Is it the apathetic feeling of an empty and unfulfilled mind or is it the eagerness of a youth not fully realized which propels these thoughts of getting up and going - saying screw it all?

Debt, responsibility, civil life... I don't know. At this point it all seems a little on the ridiculous side. Work work work to die. Work work work for a 2 week break. Work work work for a sweater???

There is so much life to be lived and yet here I stand/sit/fester in a tomb of my own creation. Locked in the by mundane responsibilities I have created and surrounded myself with.
What is it going to take for me to get up and live my life? Inspiration surrounds me on all sides, the universe telling me to get up and go but I am trapped.

Swaddled in the "comforts" of life that I am told will bring me happiness. Swaddled in a "richness" others dream of. Buried.

What are comforts and what is richness when you are alone, bitter and resentful of all that you have. When all you crave is closeness with other beings. When what you seek is adventure and passion.

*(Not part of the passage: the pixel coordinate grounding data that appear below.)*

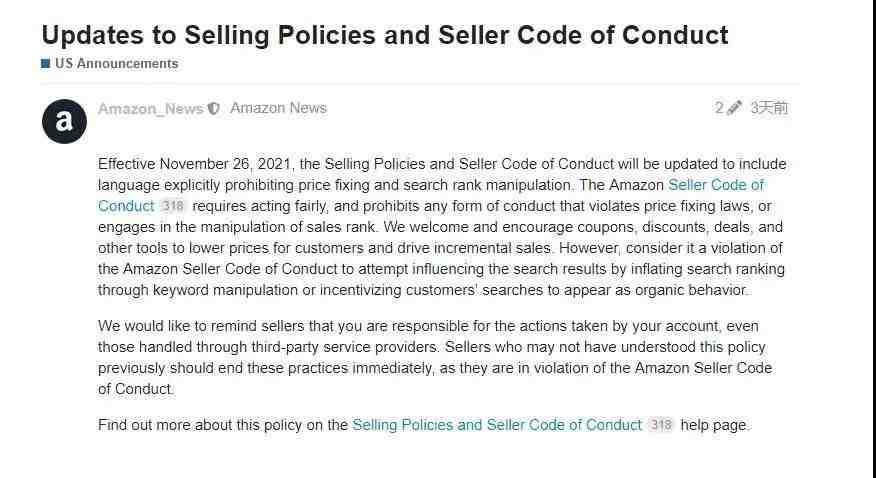876x478 pixels.
Task: Open the US Announcements category
Action: click(x=116, y=64)
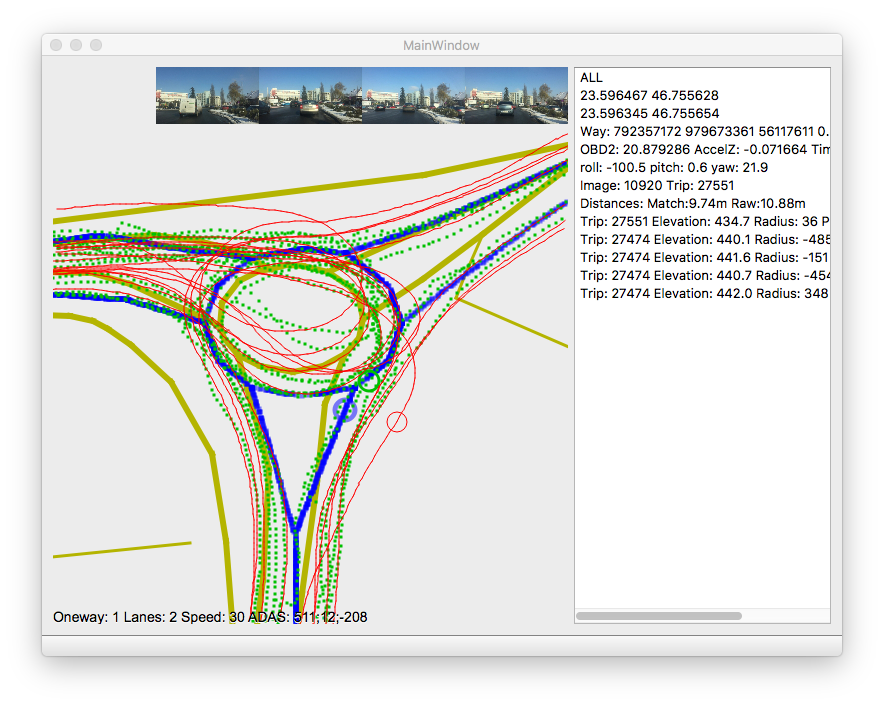Open the fourth dashcam thumbnail image
Screen dimensions: 884x706
click(516, 96)
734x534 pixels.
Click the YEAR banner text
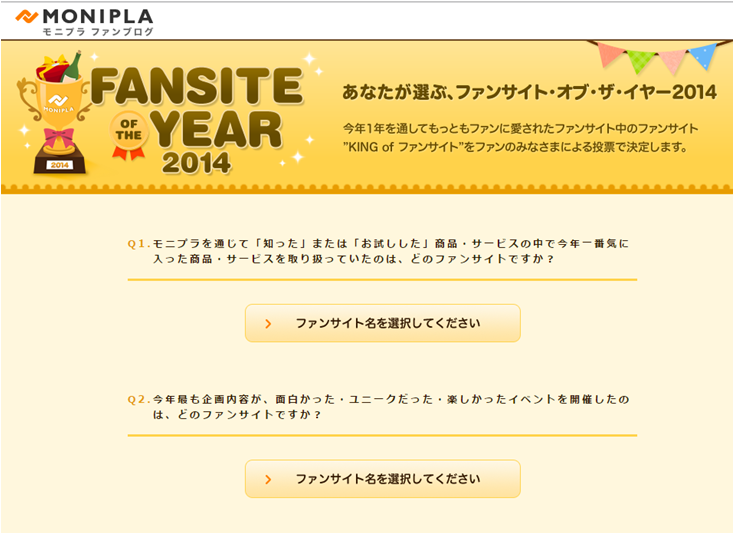pyautogui.click(x=216, y=130)
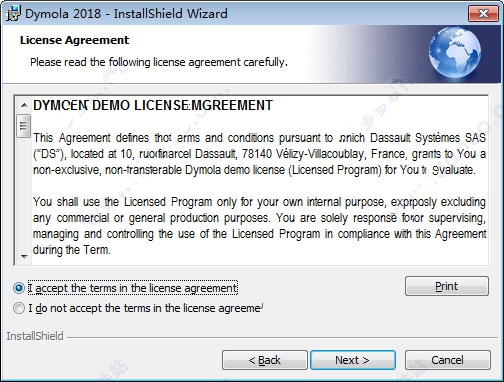Click the installer icon in the title bar

[13, 14]
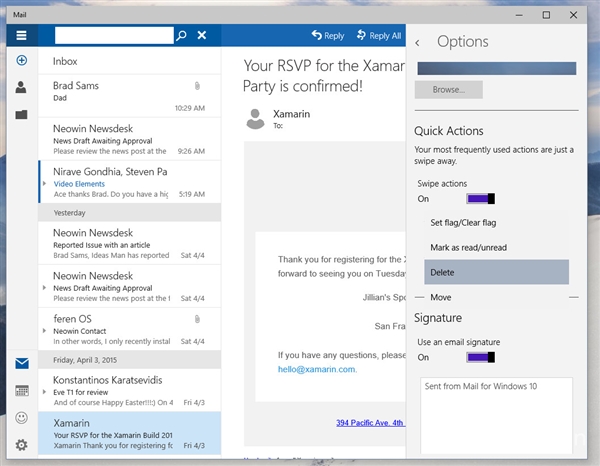Image resolution: width=600 pixels, height=466 pixels.
Task: Expand the Neowin Newsdesk reported issue thread
Action: tap(43, 255)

Get me out before i get myself out. Because you stupid fuck you have ruined something inside of me that was starting to heal. You took it away and now all I am left with are these thoughts of inadequacy, loneliness and a certain level of firm apathy for it all. Doubting my strength and shaking my inner equilibrium just enough to make me scared of that ledge. Scared that I wont be able to stop myself from falling off into the unknown darkness.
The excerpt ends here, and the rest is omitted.